Lasciatevi intrigare dalla sottile malvagità dei personaggi di Elizabeth George, capace di emozionare nel segno della suspense


23/07/2018

di Valentina Zirpoli


Con quella faccina da brava persona che si ritrova, di quelle che vorremmo avere come vicina di casa, Susan Elizabeth George - narrativamente parlando - è tutto l’opposto di quello che si potrebbe supporre. Non certo una specie di bad girl, ci mancherebbe, ma una autrice che con la penna riesce a giocare vincente a 360 gradi vista la sua capacità di regalare intrigante semplicità nei più diversi contesti. In altre parole scrivendo saggi, libri per ragazzi, antologie di racconti e, soprattutto, thriller psicologici che catturano e graffiano il lettore: all’insegna della cattiveria di chi, attraverso le parole, riesce a trasmettere emozioni violente.
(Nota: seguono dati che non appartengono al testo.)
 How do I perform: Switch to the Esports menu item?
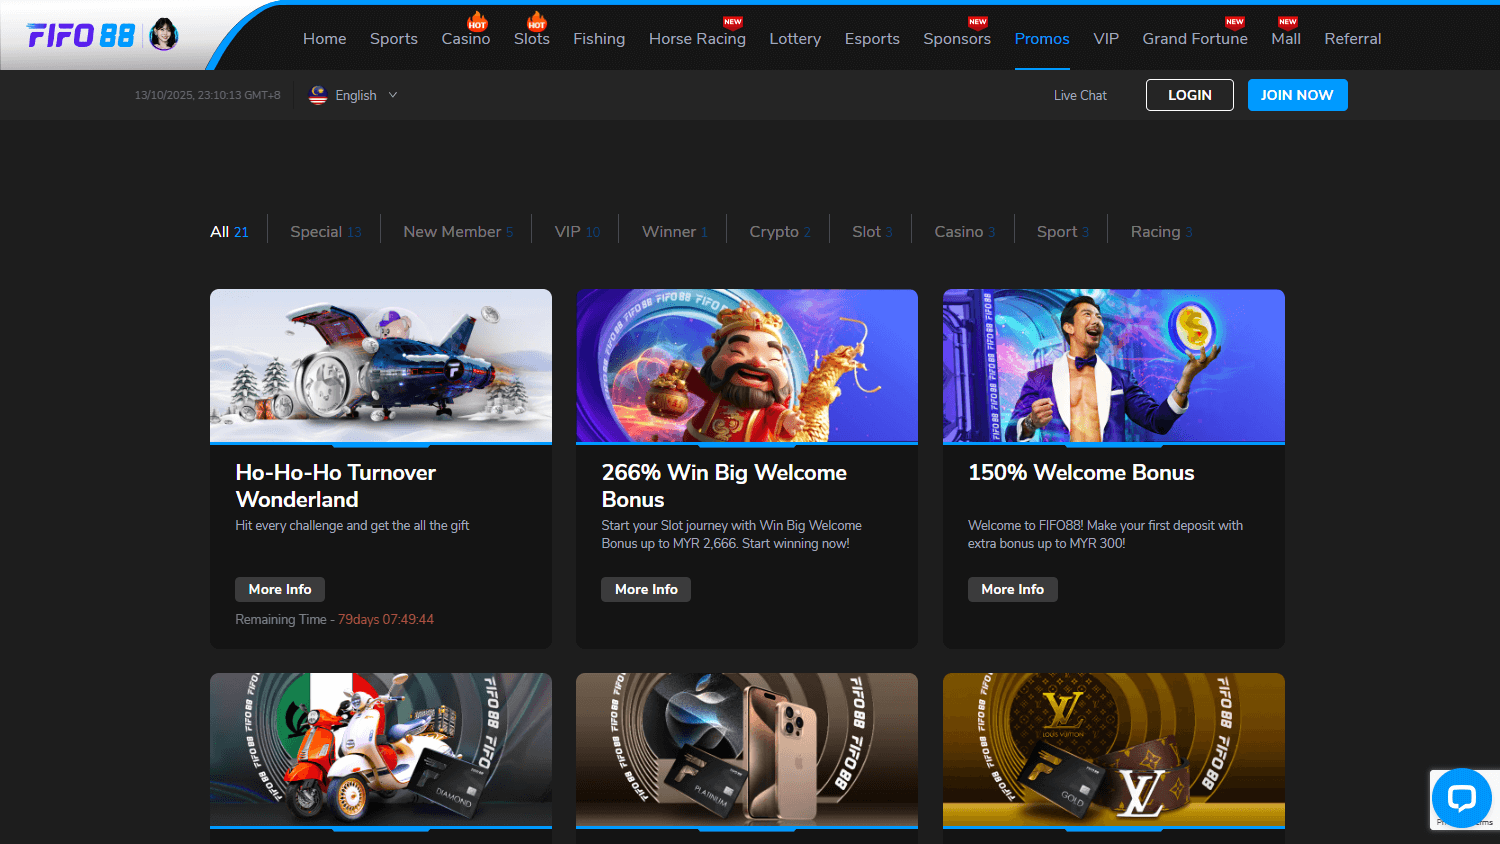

Rendendo precari gli equilibri notturni di chi si addentra nelle sue storie, a prima vista proposte all’insegna di una sonnolenta quotidianità. Dove il bene e il male non sembrano far parte del corollario stretto dei personaggi ai quali regala spessore e credibilità. Fermo restando il risvolto che si nasconde dietro il paravento dell’apparenza…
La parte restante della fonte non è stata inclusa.